No region in Nigeria has so far been designated as “special areas” except the Niger Delta and no region also has suffered environmental calamity as Niger Delta now with no land and no water with heavy military presence.
It was the spirit of Willink report that gave birth to Decree 22 of 1992 which led to the creation of Oil Minerals Producing Commission (OMPADEC). Same to NDDC. Same to the Amnestyprogramme. Contrary to recommendations of Sir Willink, states have been created in the region as well as local governments, yet the problem persists. So when you read about oil fields being bombed in Niger Delta and other ugly incidents, one is bound to ask, ‘what do these people really want?’, We need to go beyond asking such a question. There seems to be a disconnect between them and us. We don’t seem to understand them and they don’t understand us. At times, they don’t understand themselves. The situation in the region is much more complex than imagined.

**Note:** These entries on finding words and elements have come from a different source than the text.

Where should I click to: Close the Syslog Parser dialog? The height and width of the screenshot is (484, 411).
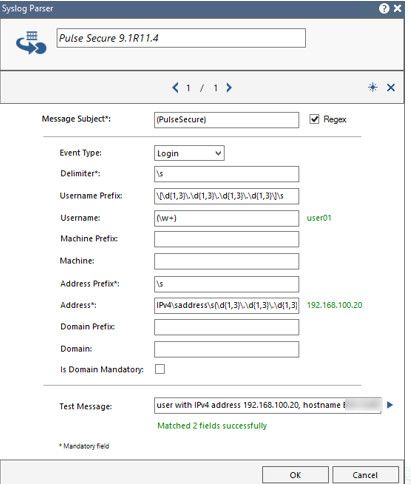point(397,8)
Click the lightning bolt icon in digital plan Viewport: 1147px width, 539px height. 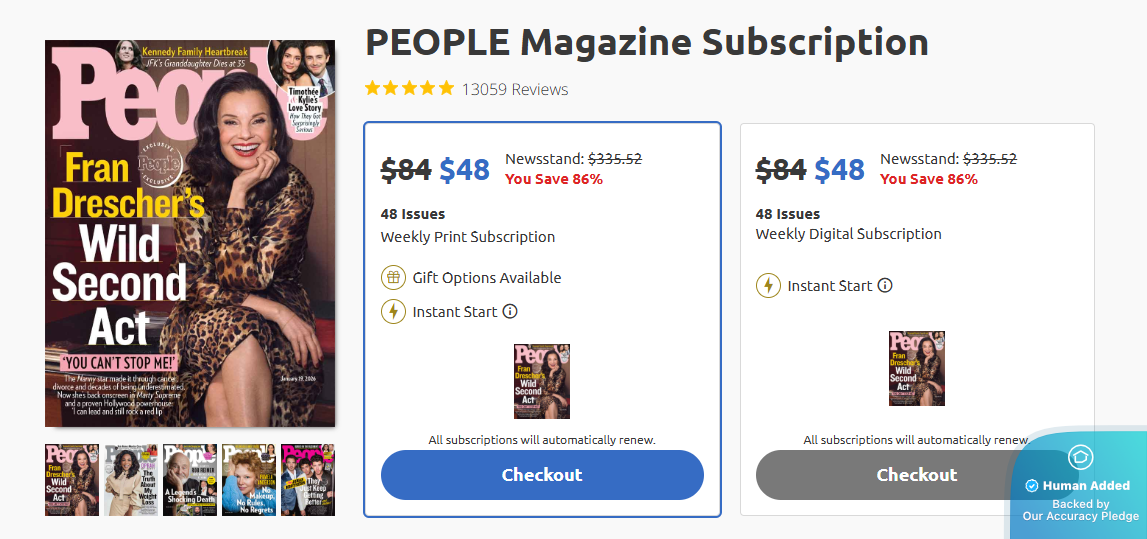[x=768, y=286]
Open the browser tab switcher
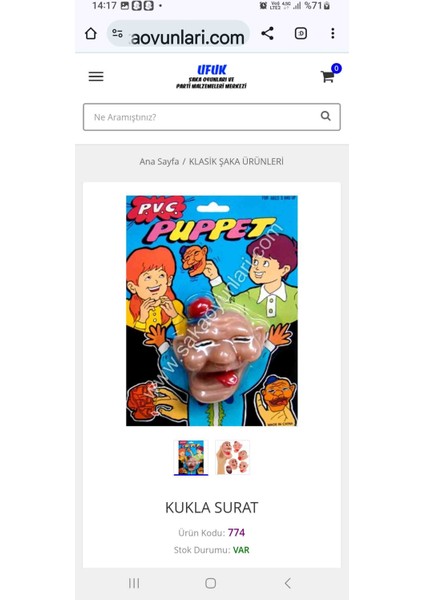 point(301,33)
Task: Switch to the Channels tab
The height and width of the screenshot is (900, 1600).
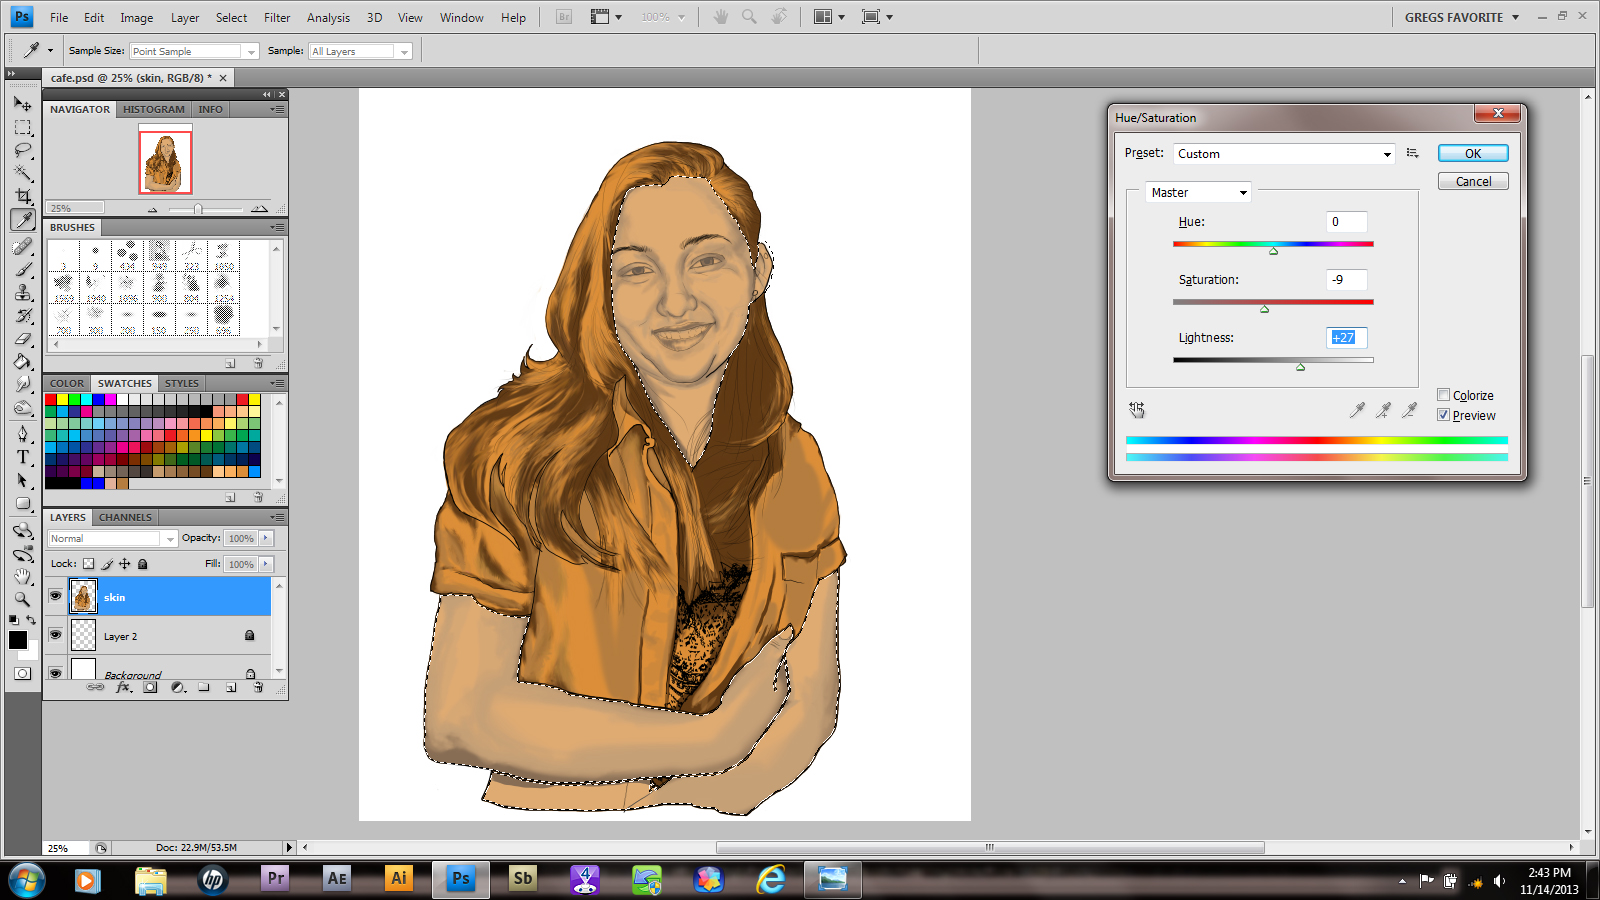Action: (x=125, y=517)
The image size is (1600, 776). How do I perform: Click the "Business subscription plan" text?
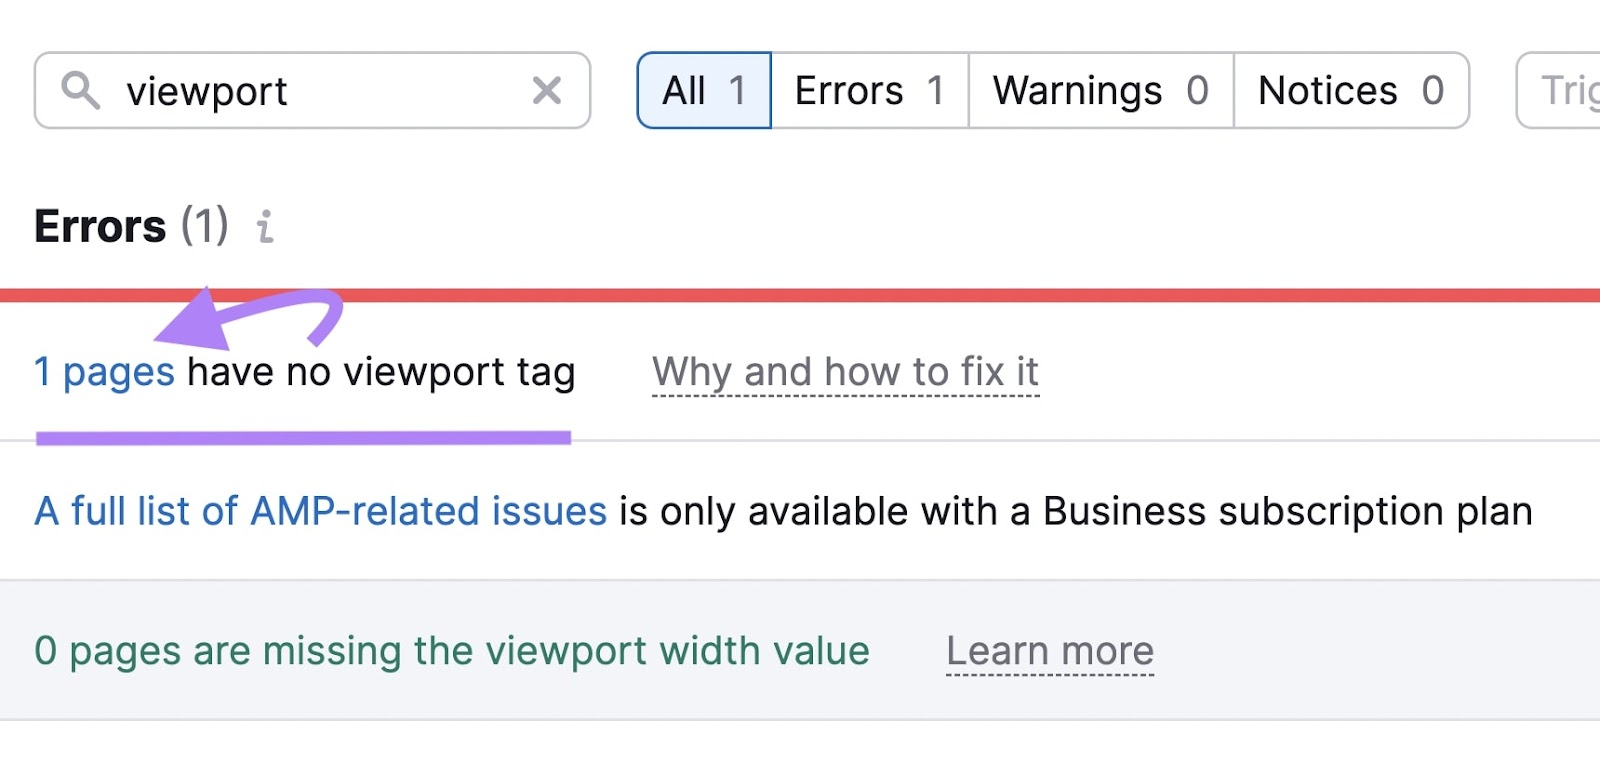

One of their leaders, Major Isaac Jasper Adaka Boro (1938-1968), while being sentenced to death by hanging for fighting the cause of Niger Delta as the leader of the Niger Delta Volunteer Force by Justice Phil Ebosie in Port Harcourt on March 27, 1966 under the regime of General Thomas Johnson Umanakwe Aguiyi Ironsi (1924-1966) said his people “had long sought to separate not because they loved power but because their conditions were peculiar and the authorities did not understand our problems. There is nothing wrong with Nigeria. What is wrong with us is the total lack of mercy in our activities”.
To the people of Niger Delta, I plead that violence has never solved and will never solve any problem. I have visited the Niger Delta area several times and with billions of naira poured into that region by the central, states and local governments and oil companies also for developments, it is still the same old story – misery, frustration, poverty, neglect, militancy, etc.